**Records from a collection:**
■ ■ ■ ■ ■

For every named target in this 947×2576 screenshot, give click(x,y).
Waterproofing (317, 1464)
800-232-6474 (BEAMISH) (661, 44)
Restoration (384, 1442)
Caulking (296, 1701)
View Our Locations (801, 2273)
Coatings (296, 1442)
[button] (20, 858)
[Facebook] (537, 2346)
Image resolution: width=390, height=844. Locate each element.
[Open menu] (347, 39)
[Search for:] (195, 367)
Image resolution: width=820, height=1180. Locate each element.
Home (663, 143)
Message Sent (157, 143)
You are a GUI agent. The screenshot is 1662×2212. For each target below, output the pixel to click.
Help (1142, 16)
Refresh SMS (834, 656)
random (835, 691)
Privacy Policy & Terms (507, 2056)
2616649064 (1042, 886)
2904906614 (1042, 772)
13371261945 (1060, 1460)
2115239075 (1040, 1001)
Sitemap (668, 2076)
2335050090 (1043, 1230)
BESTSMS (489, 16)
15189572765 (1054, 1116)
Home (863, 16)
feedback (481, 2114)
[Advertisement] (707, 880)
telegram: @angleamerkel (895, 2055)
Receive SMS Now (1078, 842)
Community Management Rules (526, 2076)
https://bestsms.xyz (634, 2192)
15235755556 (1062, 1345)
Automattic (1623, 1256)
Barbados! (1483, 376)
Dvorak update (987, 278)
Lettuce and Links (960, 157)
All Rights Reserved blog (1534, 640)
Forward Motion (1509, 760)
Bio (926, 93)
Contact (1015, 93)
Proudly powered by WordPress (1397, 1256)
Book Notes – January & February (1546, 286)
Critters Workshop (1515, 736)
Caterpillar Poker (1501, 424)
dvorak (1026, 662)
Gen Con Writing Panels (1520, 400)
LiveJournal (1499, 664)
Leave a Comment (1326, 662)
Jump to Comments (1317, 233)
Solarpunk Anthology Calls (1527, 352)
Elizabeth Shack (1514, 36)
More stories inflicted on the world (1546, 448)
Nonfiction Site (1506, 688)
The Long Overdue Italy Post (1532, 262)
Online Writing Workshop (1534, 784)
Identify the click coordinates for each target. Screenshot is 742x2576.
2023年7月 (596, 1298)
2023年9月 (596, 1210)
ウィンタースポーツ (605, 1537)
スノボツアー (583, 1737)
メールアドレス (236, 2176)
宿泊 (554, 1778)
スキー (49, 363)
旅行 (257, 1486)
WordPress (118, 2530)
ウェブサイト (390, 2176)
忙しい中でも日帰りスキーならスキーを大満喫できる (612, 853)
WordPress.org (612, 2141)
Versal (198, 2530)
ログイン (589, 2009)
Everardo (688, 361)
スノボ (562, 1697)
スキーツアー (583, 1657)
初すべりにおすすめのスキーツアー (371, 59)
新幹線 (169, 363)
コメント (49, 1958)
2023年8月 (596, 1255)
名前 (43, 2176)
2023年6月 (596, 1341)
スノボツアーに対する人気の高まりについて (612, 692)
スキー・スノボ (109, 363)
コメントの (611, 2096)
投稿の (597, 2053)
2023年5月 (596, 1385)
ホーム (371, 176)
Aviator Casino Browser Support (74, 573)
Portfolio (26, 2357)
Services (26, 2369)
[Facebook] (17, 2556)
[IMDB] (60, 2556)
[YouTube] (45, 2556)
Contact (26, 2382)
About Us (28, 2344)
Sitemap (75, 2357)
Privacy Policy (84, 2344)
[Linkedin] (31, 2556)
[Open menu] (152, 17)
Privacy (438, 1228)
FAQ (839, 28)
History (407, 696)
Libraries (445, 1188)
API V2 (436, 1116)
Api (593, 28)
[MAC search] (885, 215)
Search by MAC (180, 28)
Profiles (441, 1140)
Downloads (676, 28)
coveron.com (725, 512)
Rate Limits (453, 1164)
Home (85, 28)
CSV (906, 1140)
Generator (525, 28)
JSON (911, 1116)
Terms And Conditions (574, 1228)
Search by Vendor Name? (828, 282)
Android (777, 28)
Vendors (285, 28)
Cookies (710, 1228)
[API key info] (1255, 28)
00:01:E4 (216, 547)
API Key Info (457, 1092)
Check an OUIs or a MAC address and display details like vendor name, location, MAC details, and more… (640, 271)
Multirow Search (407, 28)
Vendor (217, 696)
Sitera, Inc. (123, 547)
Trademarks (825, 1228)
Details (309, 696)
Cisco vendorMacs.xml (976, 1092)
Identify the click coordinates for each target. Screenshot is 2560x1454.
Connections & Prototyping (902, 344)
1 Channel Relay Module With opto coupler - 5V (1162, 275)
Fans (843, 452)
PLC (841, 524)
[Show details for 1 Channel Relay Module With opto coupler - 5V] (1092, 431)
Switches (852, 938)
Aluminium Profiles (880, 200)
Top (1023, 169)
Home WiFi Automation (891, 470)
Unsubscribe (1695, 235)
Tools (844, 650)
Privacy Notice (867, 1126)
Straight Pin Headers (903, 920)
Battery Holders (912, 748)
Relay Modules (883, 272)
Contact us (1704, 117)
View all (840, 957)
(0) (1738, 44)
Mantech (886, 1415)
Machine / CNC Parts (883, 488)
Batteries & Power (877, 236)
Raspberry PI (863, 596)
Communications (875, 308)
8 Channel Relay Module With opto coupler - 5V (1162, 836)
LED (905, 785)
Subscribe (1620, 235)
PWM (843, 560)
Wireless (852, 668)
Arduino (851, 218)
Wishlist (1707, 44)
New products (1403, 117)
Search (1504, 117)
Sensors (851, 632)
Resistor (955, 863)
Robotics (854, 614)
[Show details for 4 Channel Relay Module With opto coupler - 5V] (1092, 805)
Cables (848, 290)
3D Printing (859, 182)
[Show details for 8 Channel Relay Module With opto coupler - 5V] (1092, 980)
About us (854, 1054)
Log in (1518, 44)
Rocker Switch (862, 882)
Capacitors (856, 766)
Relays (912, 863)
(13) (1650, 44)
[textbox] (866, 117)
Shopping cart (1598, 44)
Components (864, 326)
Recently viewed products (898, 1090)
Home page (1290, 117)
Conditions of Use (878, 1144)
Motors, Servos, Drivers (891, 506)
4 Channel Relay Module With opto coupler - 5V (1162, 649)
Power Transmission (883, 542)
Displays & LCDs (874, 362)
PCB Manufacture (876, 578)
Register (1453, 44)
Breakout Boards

■ ■ ■ ■ ■

**WHAT TO WORK ON:** Retype only the lines above between the line with "Switches (852, 938)" and the line with "Mantech (886, 1415)", counting those two lines as well, and keep every character as it is.

**TASK RESULT:**
Switches (852, 938)
Aluminium Profiles (880, 200)
Top (1023, 169)
Home WiFi Automation (891, 470)
Unsubscribe (1695, 235)
Tools (844, 650)
Privacy Notice (867, 1126)
Straight Pin Headers (903, 920)
Battery Holders (912, 748)
Relay Modules (883, 272)
Contact us (1704, 117)
View all (840, 957)
(0) (1738, 44)
Mantech (886, 1415)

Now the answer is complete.